Por pbagora.com.br

Por decisão unânime, a Câmara Criminal do Tribunal de Justiça da Paraíba manteve, em parte, a sentença oriunda do 1º Tribunal do Júri da comarca de Bayeux, que condenou o apelante Daniel Félix da Silva a uma pena de 17 anos de reclusão, pelos crimes de homicídio e porte ilegal de arma. A decisão saiu na sessão desta terça-feira (22). O processo teve como relator o desembargador Nilo Luiz Ramalho Vieira.

Segundo a denúncia do Ministério Público, no dia 10 de agosto de 2008, por volta das 19h, no bairro da Imaculada, município de Bayeux, Daniel Félix da Silva, utilizando-se de um revólver e por questões de ciúmes, disparou contra um carro que era conduzido por Josemberg de Carvalho Silva. Os tiros mataram a própria filha de Daniel Félix, de apenas um ano e nove meses, e feriram sua ex-esposa, Luciana Lima Nascimento.

“Quanto a pena do delito de porte ilegal de arma, previsto no artigo 14 da Lei nº 10.826/2003, entendo que não deveria ter sido aplicada, posto que este crime foi meio para execução do mais grave, devendo ser aplicado o princípio da consunção”, esclareceu Nilo Ramalho. Para sustentar seu entendimento, o relator citou jurisprudência do Superior Tribunal de Justiça (STJ). Nilo Ramalho afirmou que esta Corte superior é firme na compreensão de que o crime de homicídio absorve o de porte ilegal de arma de fogo, quando as duas condutas delituosas guardem, entre si, relação de meio e fim.

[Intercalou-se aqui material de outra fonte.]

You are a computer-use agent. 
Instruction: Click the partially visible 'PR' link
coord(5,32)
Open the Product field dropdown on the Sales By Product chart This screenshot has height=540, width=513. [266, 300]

Com o voto do relator, que foi seguido pelos demais desembargadores, houve uma reforma parcial da sentença condenatória, excluindo-se dela a aplicação da pena pelo crime do porte ilegal de arma, restando, portanto, ao apelante a condenação de 15 anos, um mês e 15 dias de reclusão, pelo crime de homídio.

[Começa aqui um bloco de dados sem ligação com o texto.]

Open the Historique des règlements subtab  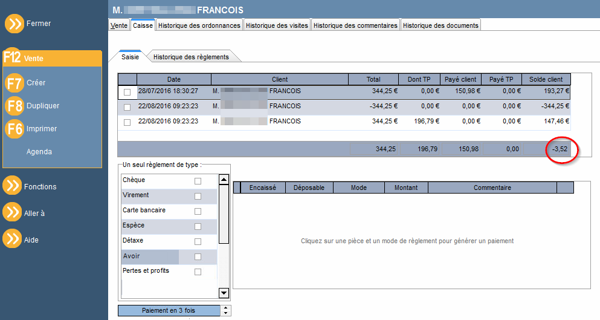(x=191, y=57)
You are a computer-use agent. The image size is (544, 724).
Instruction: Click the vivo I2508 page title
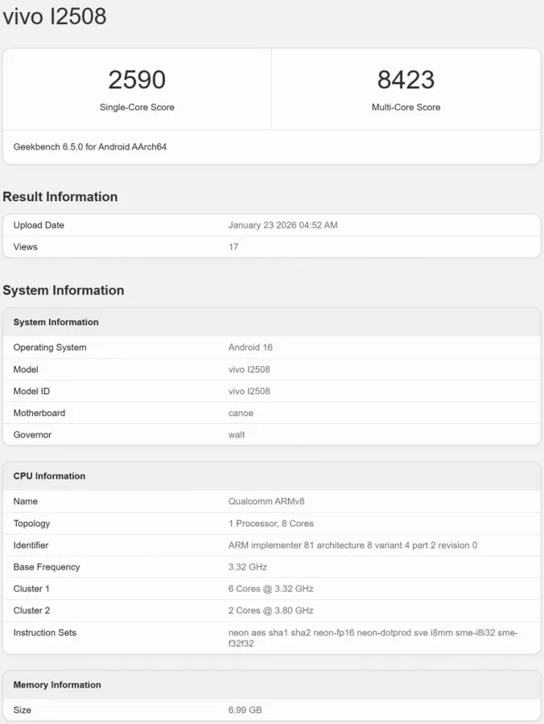pyautogui.click(x=55, y=16)
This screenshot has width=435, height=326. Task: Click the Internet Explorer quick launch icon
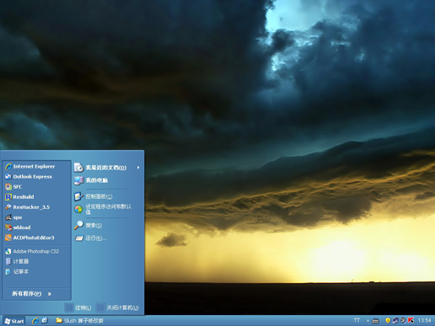[35, 320]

Ainda conforme o relator, observando-se as circunstâncias judiciais analisadas e a pena aplicada pelo crime de homicídio, conclui-se que esta não merece nenhuma reforma, já que a pena-base foi um pouco acima do mínimo legal, “tendo em vista a existência de algumas circunstâncias judiciais desfavoráveis ao acusado, ora apelante, seguindo-se os acréscimos e diminuições aplicáveis ao caso”.